* [WORK REQUEST]:
Please output the section of the listing below that opens with the line containing "You are a computer-use agent." and closes with the line containing "Expand the 统计分析", exactly and with nothing else.

*** Opening MATERIALS PROVIDED ***

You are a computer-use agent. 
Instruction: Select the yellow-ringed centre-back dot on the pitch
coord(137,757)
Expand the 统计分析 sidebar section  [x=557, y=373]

*** Closing MATERIALS PROVIDED ***
*** Opening MATERIALS PROVIDED ***

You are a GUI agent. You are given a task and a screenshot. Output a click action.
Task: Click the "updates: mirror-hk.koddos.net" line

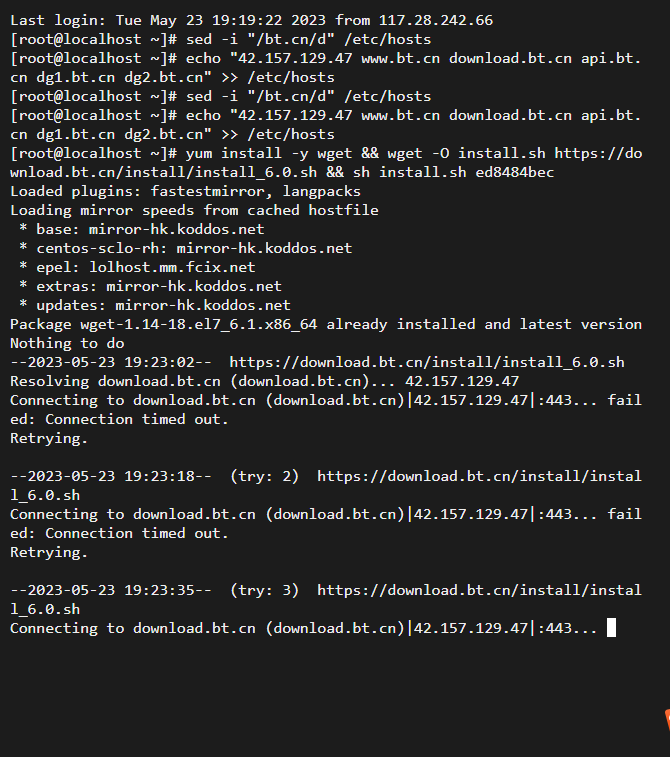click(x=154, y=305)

*** Closing MATERIALS PROVIDED ***

* [YOUR SOLUTION]:
You are a computer-use agent. 
Instruction: Select the yellow-ringed centre-back dot on the pitch
coord(137,757)
Expand the 统计分析 sidebar section  [x=557, y=373]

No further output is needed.